As a couple, your combined retirement assets are not just limited to what you may have accumulated in your current employers’ retirement plans. You also need to consider any older accounts that are still sitting in former employers’ plans, or assets that have been moved to rollover IRAs. After inventorying your various retirement assets, consider some areas where a joint planning effort may help enhance your investment outcome.
Setting a Mutual Goal
Pursuing the goal of retiring together requires a long-term approach. Start by determining how large a combined nest egg you will need. This will depend on how much you have already saved and when you hope to retire, as well as your retirement lifestyle choices — where you plan to live, whether you plan to maintain more than one residence, and what you plan to do with your time. All of these factors will affect your retirement income needs.
Keep in mind that Americans are living longer and that one or both of you could spend 20 or more years in retirement. Also carefully review the potential financial benefits of delaying retirement. Working for an extra few years could enable you to continue making contributions to your IRA or employer-sponsored retirement plan and delay taking withdrawals.
Asset allocation — As with any investment portfolio, your retirement accounts should work in unison to pursue a single accumulation goal. Ask yourselves whether your overall asset allocation is appropriate for your combined objectives and risk tolerance. Are the portfolios adequately diversified? Are they overweighted in any one asset class or individual security?
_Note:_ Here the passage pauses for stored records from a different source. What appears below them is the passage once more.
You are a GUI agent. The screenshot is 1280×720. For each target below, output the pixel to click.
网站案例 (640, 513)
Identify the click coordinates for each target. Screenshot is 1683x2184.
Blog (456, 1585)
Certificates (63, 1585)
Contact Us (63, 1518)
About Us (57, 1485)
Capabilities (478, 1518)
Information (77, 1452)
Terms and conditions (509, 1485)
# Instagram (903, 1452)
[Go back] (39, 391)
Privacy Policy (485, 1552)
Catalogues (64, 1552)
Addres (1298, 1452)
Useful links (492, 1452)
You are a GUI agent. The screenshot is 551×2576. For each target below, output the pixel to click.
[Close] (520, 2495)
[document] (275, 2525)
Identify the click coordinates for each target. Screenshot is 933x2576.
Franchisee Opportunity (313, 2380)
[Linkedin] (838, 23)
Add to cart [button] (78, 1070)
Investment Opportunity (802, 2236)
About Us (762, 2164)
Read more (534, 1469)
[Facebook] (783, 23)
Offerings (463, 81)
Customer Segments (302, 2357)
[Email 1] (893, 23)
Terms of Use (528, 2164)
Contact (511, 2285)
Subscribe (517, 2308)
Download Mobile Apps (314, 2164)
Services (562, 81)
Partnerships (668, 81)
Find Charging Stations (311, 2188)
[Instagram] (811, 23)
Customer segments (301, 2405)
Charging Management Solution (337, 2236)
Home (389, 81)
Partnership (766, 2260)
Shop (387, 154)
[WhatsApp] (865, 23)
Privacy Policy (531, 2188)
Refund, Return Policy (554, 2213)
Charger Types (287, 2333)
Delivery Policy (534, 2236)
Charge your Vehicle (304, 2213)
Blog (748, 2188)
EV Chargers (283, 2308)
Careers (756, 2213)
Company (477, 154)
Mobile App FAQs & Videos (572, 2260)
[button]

Also, consider how your retirement portfolios complement your other assets, such as taxable investment accounts and real estate.
For couples in or near retirement, an equally important part of the planning process is determining when and how to withdraw money from retirement accounts. Consider which accounts (i.e., taxable vs. tax-deferred) to tap first. It may be better to liquidate assets in taxable accounts, allowing assets in IRAs and qualified retirement plans to continue growing tax-deferred. Remember, however, that with few exceptions, the IRS requires individuals to begin withdrawing money from tax-deferred accounts no later than age 70½, at which point you may want to rethink your distribution strategy. For instance, might it make sense to convert a traditional IRA to a Roth IRA to avoid taking distributions altogether? Your tax advisor can help you consider the tax consequences of conversion, as well as the potential benefits of a Roth IRA.
These are just a few of the issues dual-earner couples need to consider when managing their individual retirement plan accounts. Since no two couples’ financial situations are alike, the best course of action may be to speak with your financial advisor about devising a coordinated plan for meeting your future financial needs.